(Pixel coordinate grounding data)
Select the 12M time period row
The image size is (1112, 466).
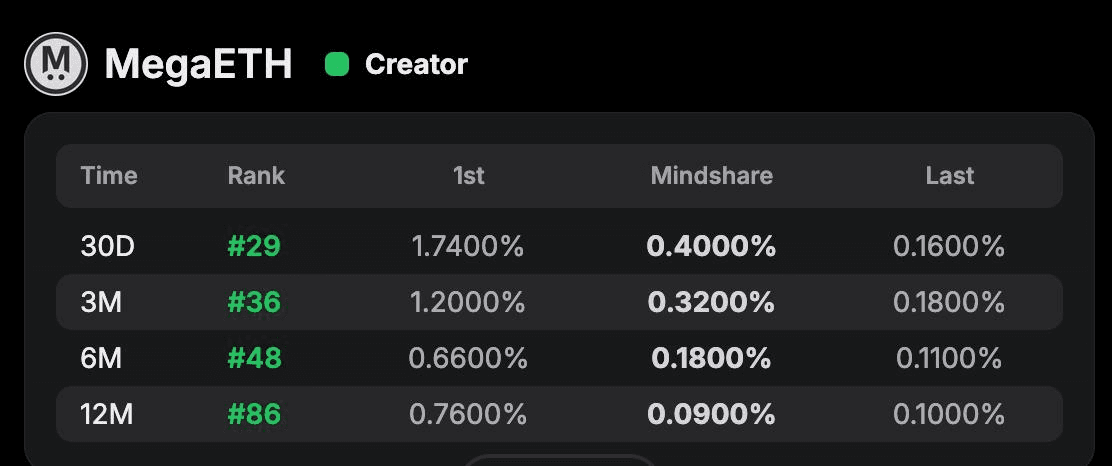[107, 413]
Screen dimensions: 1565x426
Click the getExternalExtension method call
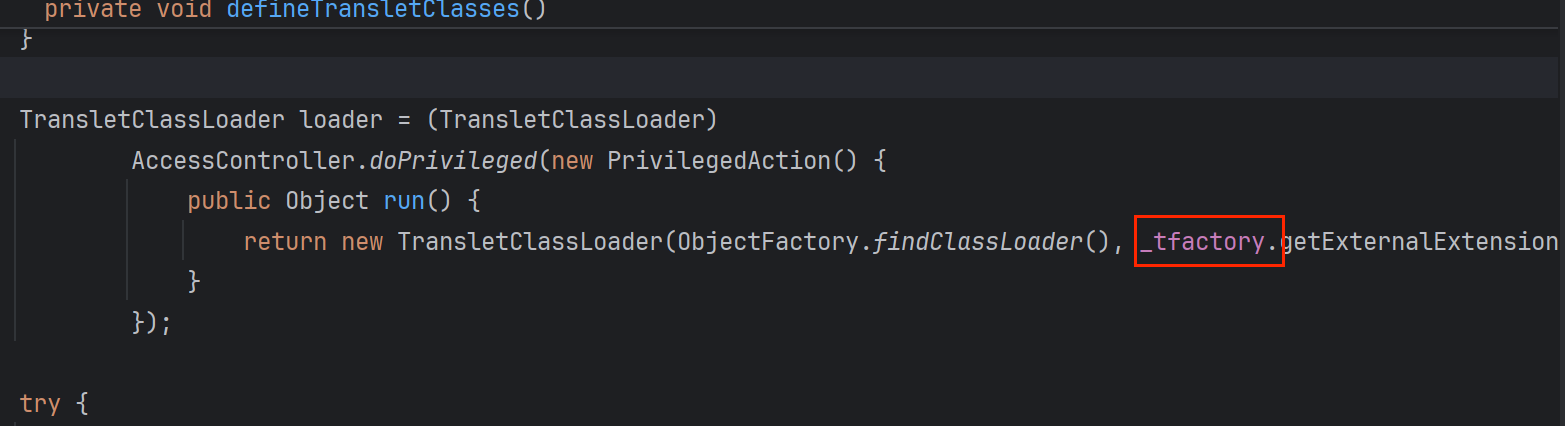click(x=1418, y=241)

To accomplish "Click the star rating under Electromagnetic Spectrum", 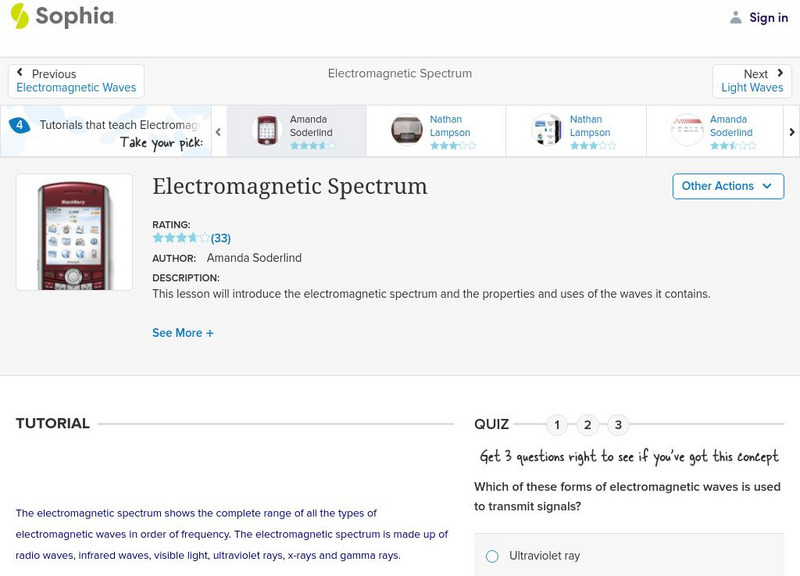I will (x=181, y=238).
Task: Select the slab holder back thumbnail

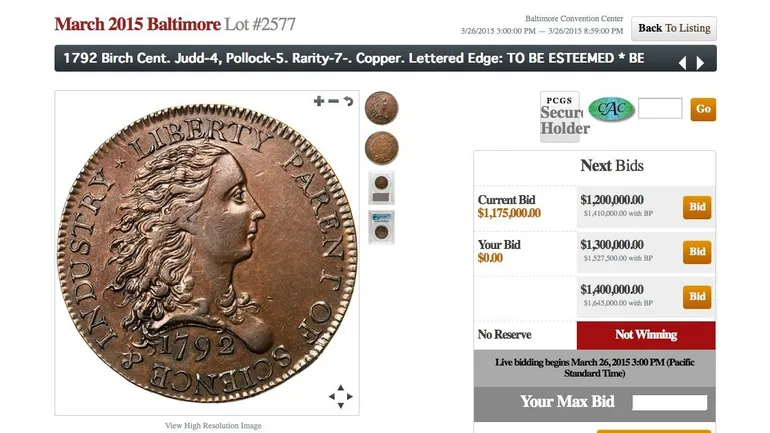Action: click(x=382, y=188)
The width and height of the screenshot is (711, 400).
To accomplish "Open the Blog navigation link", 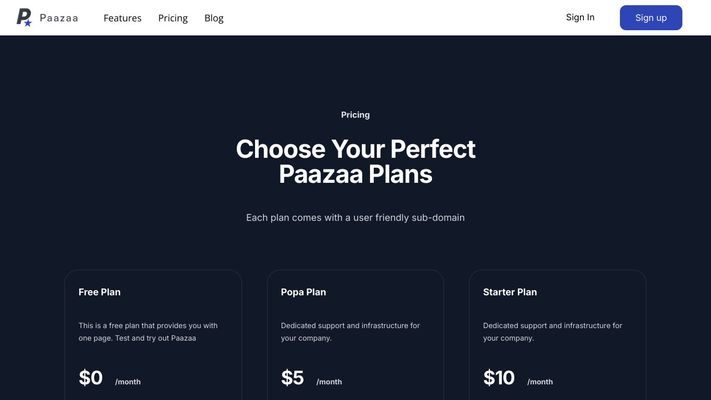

What is expected
Leaving out every picture, copy exactly the lines from the one that contains "Task: Select the slab holder back thumbnail" through the end of the entries above.

Result for this task
Task: Select the slab holder back thumbnail

Action: click(x=382, y=188)
The width and height of the screenshot is (711, 400).
To accomplish "Open the Blog navigation link", 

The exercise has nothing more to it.